### Aim of the task
Where does the word "text" show up in the data? Please find each such line and copy it.

Items listed in a dataset
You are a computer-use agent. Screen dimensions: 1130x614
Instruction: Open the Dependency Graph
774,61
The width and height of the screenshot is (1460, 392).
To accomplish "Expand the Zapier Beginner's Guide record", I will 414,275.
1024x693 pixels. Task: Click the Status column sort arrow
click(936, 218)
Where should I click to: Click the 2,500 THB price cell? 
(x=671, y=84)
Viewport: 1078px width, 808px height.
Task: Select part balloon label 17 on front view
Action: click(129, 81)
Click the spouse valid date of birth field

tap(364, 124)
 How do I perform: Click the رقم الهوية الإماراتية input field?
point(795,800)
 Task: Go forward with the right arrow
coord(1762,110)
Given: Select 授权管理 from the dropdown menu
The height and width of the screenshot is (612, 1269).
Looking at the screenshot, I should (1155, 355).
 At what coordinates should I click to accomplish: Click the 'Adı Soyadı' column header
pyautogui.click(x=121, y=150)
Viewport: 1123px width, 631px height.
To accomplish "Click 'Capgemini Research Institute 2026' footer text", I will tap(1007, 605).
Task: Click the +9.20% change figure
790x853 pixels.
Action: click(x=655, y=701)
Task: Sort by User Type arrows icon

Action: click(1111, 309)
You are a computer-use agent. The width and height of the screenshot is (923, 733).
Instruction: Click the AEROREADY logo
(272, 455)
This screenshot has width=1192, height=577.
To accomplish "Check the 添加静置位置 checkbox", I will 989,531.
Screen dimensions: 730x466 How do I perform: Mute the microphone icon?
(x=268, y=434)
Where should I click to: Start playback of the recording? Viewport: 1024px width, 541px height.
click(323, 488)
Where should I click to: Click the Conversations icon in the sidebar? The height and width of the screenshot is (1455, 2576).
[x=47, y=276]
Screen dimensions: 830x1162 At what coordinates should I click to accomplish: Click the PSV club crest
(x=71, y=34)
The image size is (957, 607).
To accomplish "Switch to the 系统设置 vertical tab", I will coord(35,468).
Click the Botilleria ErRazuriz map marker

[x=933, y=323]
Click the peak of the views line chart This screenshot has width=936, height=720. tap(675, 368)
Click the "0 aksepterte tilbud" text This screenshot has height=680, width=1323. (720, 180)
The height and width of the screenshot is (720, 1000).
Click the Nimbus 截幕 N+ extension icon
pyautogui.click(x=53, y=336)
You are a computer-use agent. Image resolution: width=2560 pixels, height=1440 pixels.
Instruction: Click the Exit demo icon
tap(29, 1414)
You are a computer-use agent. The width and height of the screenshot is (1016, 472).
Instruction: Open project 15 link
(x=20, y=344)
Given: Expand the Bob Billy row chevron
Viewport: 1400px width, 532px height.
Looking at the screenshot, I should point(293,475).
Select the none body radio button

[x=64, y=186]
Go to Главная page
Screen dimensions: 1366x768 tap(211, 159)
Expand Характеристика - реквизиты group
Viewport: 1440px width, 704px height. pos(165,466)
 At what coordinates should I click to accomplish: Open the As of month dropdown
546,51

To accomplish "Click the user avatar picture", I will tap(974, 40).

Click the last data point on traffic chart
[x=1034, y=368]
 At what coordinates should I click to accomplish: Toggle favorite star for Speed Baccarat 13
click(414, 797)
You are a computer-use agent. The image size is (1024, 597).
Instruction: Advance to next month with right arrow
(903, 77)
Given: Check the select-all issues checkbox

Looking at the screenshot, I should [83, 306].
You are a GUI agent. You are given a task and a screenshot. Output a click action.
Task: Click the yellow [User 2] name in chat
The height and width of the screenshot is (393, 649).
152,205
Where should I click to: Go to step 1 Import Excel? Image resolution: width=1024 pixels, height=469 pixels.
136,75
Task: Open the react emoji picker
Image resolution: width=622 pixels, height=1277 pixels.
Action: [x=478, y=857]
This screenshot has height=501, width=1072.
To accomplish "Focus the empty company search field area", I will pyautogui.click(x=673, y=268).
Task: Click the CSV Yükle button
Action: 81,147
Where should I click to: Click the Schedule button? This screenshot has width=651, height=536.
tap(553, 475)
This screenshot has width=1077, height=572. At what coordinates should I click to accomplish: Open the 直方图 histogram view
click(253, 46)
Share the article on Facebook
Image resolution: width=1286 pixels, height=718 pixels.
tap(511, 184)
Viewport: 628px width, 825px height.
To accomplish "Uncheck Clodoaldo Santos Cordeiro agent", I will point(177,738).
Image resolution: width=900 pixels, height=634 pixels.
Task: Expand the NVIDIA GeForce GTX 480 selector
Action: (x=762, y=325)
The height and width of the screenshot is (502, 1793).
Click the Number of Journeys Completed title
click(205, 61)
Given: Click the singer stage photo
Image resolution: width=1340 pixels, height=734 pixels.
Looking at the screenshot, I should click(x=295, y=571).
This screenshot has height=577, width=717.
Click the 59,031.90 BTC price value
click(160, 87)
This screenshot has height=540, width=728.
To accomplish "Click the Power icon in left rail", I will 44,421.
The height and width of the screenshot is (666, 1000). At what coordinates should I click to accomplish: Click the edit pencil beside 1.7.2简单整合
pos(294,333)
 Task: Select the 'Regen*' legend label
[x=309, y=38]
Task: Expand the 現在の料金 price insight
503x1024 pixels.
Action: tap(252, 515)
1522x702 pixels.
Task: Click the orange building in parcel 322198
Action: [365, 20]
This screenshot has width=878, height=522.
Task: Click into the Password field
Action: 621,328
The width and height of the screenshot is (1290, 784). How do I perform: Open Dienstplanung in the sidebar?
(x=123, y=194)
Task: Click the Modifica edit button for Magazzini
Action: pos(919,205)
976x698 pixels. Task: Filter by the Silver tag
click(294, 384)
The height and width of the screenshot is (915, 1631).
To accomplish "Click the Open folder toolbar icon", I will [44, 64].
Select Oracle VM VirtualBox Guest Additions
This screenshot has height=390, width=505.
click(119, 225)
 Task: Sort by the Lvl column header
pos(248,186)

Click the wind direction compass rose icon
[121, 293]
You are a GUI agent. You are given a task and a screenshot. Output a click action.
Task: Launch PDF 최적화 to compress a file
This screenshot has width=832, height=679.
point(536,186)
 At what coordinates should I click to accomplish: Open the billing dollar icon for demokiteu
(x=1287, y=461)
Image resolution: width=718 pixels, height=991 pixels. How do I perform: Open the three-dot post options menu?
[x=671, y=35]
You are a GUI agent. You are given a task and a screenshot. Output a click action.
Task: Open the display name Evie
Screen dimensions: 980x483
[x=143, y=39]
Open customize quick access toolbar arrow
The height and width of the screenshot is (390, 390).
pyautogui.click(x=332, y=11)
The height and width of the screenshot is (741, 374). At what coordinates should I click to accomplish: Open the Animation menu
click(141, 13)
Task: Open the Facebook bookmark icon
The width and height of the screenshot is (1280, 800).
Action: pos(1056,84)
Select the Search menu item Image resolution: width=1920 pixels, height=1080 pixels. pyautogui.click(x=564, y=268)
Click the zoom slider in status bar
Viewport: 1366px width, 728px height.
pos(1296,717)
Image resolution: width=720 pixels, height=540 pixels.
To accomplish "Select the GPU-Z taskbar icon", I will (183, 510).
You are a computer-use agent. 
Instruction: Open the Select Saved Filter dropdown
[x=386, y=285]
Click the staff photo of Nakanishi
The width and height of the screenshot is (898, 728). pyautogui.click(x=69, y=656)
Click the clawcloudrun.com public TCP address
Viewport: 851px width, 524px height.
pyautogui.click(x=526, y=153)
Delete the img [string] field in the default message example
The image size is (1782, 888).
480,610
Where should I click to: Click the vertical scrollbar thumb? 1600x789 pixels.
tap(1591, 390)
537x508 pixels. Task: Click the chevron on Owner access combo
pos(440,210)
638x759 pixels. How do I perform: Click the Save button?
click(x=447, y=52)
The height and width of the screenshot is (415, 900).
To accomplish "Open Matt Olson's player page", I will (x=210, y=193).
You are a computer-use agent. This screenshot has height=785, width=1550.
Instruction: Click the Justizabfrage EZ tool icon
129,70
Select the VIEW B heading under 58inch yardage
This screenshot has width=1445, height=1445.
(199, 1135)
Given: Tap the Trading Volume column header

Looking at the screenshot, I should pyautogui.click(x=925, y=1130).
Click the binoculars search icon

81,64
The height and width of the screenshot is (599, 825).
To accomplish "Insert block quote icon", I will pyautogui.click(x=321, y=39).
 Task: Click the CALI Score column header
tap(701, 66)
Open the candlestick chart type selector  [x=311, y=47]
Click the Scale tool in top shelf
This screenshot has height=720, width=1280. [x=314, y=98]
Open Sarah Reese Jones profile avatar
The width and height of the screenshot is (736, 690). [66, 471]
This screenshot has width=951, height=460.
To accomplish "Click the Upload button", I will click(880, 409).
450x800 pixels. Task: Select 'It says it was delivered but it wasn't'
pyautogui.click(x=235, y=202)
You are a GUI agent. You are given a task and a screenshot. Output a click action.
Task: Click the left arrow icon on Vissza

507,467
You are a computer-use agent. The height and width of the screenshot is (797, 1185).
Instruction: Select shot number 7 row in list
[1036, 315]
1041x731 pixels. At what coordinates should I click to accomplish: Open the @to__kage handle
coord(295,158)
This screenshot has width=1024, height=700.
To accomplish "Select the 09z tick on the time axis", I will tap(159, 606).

### Response
To accomplish "Click 'Capgemini Research Institute 2026' footer text", I will tap(1007, 605).
Click the "0 aksepterte tilbud" text This screenshot has height=680, width=1323. (720, 180)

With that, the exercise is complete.